Por cima do petro-estado nigeriano está, por sua vez, uma mistura volátil de forças que dão forma ao complexo petrolífero. Primeiro, o interesse geo-estratégico no petróleo significa que as forças militares e outras constituem parte do complexo petrolífero local. Segundo, a sociedade civil local e global participa no complexo petrolífero quer através de grupos de advocacia transnacional preocupados com os direitos humanos e a transparência do todo o sector do petróleo, quer através de movimentos sociais locais e ONGs que lutam contra as consequências da indústria petrolífera e a responsabilidade do petro-estado. Terceiro, o negócio transnacional petrolífero – as grandes companhias, os independentes e a vasta indústria dos serviços – está activamente envolvido no processo de desenvolvimento social através do desenvolvimento comunitário, responsabilidade social das empresas e a inclusão dos envolvidos. Quarta, a luta inevitável pela riqueza do petróleo – quem a controla e detém, quem tem direitos sobre ela, e como essa riqueza será distribuída e usada – insere uma panóplia de forças políticas locais (milícias étnicas, paramilitares, movimentos separatistas e outros) nas operações do complexo de petrolífero (as condições na Colômbia são um caso exemplar). Em certas circunstâncias, as operações petrolíferas são objecto de guerras civis. Quinto, as agências de desenvolvimento multilateral (o FMI e o IBRD) e as companhias financeiras, como as agências de crédito para exportação, aparecem como os "corretores" chave na construção e expansão dos sectores energéticos nos estados produtores de petróleo (e ultimamente as multilaterais são pressionadas para imporem a transparência entre os governos e companhias petrolíferas).

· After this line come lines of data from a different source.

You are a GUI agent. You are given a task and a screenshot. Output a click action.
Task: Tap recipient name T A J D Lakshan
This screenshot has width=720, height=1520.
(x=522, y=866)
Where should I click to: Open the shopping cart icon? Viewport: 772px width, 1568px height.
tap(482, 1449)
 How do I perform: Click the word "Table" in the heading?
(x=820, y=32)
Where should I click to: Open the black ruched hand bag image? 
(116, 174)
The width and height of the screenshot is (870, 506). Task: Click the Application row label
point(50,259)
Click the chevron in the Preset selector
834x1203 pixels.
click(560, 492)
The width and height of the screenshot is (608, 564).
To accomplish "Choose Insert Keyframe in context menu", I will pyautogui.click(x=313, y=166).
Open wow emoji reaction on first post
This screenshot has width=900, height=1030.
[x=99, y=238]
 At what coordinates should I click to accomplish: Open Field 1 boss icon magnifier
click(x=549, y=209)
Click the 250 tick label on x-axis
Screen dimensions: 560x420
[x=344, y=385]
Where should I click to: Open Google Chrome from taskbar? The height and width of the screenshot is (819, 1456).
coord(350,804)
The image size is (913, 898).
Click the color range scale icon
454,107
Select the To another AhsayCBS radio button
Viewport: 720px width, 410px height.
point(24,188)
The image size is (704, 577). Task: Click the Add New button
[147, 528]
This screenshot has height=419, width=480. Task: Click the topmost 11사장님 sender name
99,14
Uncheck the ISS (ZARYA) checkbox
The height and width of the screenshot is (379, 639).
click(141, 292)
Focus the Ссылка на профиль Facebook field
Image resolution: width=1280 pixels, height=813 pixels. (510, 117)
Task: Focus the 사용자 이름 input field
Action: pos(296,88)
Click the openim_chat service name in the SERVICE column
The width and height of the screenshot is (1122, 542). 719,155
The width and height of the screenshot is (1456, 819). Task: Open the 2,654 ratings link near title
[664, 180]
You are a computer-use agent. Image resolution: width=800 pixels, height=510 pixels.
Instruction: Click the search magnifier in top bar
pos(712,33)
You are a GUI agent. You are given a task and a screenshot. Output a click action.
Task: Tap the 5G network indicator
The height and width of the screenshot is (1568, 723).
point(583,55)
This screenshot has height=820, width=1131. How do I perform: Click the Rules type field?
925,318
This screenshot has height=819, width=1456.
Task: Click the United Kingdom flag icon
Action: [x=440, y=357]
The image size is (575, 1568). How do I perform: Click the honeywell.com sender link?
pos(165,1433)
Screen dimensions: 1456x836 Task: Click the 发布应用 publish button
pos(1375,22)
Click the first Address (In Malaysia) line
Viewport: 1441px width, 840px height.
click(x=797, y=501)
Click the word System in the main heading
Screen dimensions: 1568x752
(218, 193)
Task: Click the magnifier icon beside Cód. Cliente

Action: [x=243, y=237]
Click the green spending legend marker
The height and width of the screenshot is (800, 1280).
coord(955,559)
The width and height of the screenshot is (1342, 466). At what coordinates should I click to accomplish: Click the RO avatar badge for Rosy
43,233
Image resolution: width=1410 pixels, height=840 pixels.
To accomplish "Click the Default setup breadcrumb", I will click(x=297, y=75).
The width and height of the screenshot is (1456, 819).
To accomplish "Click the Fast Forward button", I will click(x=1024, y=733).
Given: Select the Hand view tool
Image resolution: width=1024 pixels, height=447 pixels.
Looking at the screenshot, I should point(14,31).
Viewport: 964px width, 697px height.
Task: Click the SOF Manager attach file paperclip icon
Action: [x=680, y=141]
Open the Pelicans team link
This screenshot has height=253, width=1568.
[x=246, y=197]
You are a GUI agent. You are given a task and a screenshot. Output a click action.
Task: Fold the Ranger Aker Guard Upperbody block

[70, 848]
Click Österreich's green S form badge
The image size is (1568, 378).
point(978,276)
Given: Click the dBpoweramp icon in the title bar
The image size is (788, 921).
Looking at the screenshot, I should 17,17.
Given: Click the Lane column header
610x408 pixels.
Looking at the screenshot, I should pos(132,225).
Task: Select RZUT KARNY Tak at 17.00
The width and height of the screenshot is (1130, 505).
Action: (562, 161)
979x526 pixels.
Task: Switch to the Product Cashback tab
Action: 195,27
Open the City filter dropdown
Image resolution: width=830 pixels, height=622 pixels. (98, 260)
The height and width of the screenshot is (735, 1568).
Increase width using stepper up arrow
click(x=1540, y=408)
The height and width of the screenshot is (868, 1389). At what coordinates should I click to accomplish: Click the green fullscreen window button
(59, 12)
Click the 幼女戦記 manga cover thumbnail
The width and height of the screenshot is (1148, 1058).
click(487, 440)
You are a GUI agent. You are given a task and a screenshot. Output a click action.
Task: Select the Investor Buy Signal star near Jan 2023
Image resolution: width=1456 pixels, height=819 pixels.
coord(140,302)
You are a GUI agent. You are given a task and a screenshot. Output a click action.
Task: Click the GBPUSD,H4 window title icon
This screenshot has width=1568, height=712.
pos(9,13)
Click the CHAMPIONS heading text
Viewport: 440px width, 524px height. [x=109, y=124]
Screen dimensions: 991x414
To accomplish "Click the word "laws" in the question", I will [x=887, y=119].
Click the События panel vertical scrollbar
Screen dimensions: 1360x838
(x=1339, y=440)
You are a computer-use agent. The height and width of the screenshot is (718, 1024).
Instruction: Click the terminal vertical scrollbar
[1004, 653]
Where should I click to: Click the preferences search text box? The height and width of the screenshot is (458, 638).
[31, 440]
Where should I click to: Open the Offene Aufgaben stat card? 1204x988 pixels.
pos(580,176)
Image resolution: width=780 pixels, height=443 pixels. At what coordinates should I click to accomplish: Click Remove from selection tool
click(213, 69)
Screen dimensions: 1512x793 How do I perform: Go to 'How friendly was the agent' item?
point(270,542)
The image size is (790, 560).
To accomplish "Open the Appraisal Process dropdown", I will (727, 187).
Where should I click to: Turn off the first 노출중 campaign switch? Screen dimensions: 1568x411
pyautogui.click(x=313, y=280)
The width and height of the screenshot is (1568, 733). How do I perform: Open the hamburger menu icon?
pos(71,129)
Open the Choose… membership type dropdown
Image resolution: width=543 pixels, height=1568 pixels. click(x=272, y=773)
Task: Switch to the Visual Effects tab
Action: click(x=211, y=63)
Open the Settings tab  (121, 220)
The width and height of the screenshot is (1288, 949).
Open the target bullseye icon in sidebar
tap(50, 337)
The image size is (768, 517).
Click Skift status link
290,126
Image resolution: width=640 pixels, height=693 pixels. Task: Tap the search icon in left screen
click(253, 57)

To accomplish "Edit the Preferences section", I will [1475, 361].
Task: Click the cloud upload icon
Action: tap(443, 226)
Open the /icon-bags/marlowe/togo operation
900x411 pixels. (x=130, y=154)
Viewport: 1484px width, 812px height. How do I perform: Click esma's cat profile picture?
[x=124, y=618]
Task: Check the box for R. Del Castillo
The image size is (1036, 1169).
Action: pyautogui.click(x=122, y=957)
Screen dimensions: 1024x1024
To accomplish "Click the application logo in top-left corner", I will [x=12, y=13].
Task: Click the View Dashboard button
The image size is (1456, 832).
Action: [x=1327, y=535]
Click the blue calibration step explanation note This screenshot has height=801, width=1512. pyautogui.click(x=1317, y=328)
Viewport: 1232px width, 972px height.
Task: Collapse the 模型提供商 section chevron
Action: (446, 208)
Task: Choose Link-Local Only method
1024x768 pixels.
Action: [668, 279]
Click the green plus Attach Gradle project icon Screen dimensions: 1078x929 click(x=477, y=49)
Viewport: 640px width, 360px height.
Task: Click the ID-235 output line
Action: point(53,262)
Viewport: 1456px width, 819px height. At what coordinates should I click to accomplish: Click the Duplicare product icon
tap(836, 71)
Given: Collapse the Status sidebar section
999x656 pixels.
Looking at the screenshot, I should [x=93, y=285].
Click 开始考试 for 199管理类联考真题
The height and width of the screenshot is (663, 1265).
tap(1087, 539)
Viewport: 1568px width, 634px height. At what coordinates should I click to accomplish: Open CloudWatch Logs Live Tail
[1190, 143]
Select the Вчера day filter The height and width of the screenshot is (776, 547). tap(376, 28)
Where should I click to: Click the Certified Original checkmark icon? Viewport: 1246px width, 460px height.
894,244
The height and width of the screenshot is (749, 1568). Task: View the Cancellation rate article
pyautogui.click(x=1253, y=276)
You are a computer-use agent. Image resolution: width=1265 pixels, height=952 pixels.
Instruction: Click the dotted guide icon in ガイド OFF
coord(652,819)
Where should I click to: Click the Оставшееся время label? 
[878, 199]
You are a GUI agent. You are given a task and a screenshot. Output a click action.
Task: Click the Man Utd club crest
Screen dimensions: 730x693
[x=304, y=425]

E, não menos importante, há uma relação entre o petróleo e o mundo suspeito das drogas, riqueza ilícita (roubo de petróleo, por exemplo), mercenários e economia negra.
O complexo petrolífero é uma espécie de enclave corporativo, mas também um centro de cálculo político e económico que só pode ser entendido através das operações de um conjunto de forças locais, nacionais e transnacionais que podem ser apelidadas como "o império do petróleo". A luta pelo controlo dos recursos, que se tornou central durante última década na Nigéria à medida que o Delta do Níger se tornou mais ingovernável (porque a luta assumiu um molde mais militante), cresce precisamente a partir desta composição de forças que constituem o complexo petrolífero.